Scientists have made enormous strides in the field of structural biology, looking into the activities of nature at the smallest scale. Such analyses are crucial for plotting the behavior of key macromolecules and interpreting their critical role in living organisms.

Scientists use cryo-EM method to extract molecular data
Abhishek Singharoy is a researcher in the Biodesign Center for Applied Structural Discovery and ASU’s School of Molecular Sciences. Image Credit: Arizona State University.

Scientists from the Biodesign Center for Applied Structural Discovery and Arizona State University’s School of Molecular Sciences have adopted a new method to investigate the molecules of life, analyzing their static structures at high resolution and also examining the all-important dynamic movements of these molecules as they perform biological functions.

In the new technique, data acquired through an innovative method called cryogenic electron microscopy (cryo-EM), is aggressively reprocessed.
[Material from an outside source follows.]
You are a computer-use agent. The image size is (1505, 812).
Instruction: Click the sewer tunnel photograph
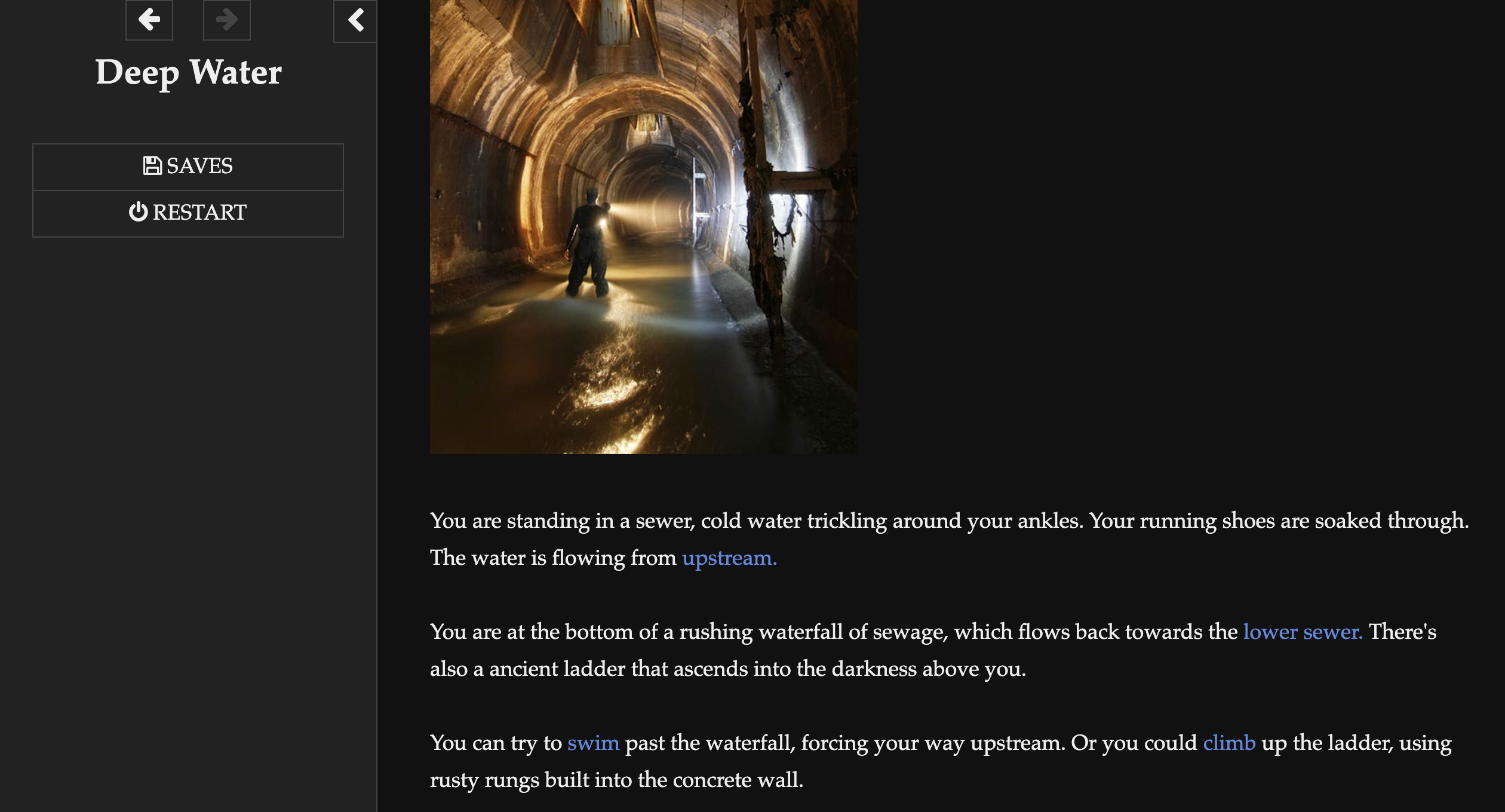click(644, 227)
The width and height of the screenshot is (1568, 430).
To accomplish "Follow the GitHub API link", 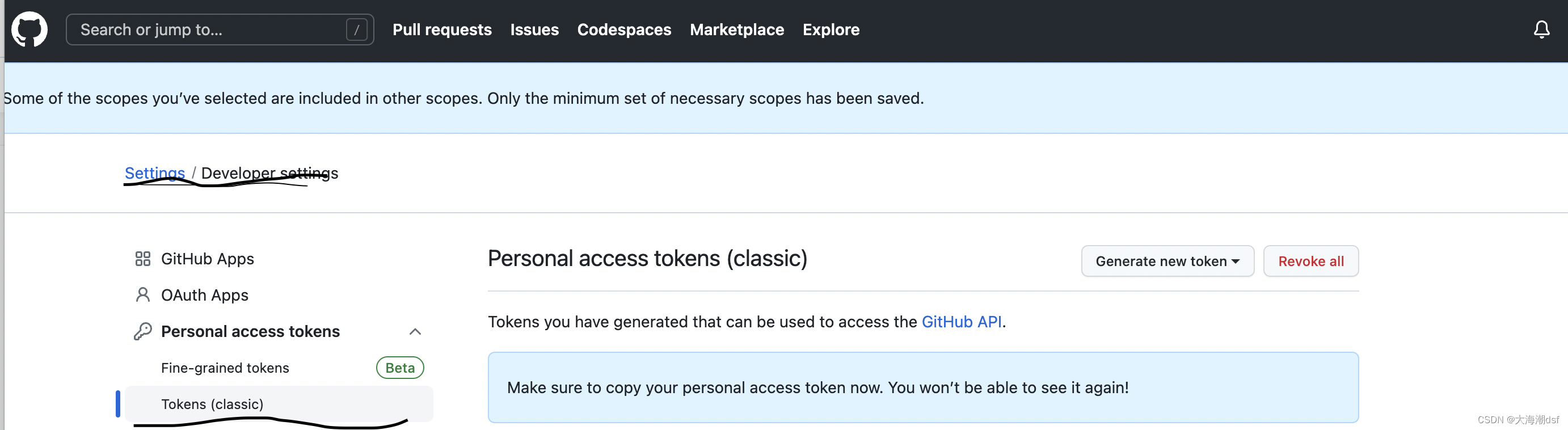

In this case, molecules meant for analysis are flash-frozen in a thin membrane of ice and then subjected to electron microscopy. An unlimited number of still images are obtained and subsequently reorganized using computer.

The method provides a strong alternative to X-ray crystallography for studying the molecular world in more detail. Undoubtedly, cryo-EM excels in the fields of study that are most difficult for X-ray crystallography—the imaging of huge protein complexes impervious to traditional crystallization techniques.

While early iterations of cryo-EM strived to compete with the intense image resolution characteristic of X-ray crystallography, rapid advancements in the field currently allow cryo-EM to generate incredible macromolecular pictures at near-atomic-resolution.

In the latest study, Abhishek Singharoy and his collaborators showed that the cryo-EM method can be pushed to even greater extremes of clarity, by acquiring valuable data that was formerly hidden in the reams of cryo-EM information.

Now, we can actually see minimum free-energy pathways image-by-image during a simulation. It was impossible to see energetically feasible molecular movies before. Now cryo-EM, machine learning and molecular dynamics simulations have got us there.”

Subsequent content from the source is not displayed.